SUPPLIED MATERIAL:
***

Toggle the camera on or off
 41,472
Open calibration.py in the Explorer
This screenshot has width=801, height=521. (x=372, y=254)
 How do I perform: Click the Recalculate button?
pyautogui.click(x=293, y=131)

***

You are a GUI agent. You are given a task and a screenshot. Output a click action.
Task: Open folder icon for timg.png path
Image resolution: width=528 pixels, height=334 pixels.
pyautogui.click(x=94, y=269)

***

TASK TO COMPLETE:
Please copy the data from the line with "Open calibration.py in the Explorer" to the line with "pyautogui.click(x=293, y=131)", reproducing each line unchanged.

RESULT OF THE EXERCISE:
Open calibration.py in the Explorer
This screenshot has width=801, height=521. (x=372, y=254)
 How do I perform: Click the Recalculate button?
pyautogui.click(x=293, y=131)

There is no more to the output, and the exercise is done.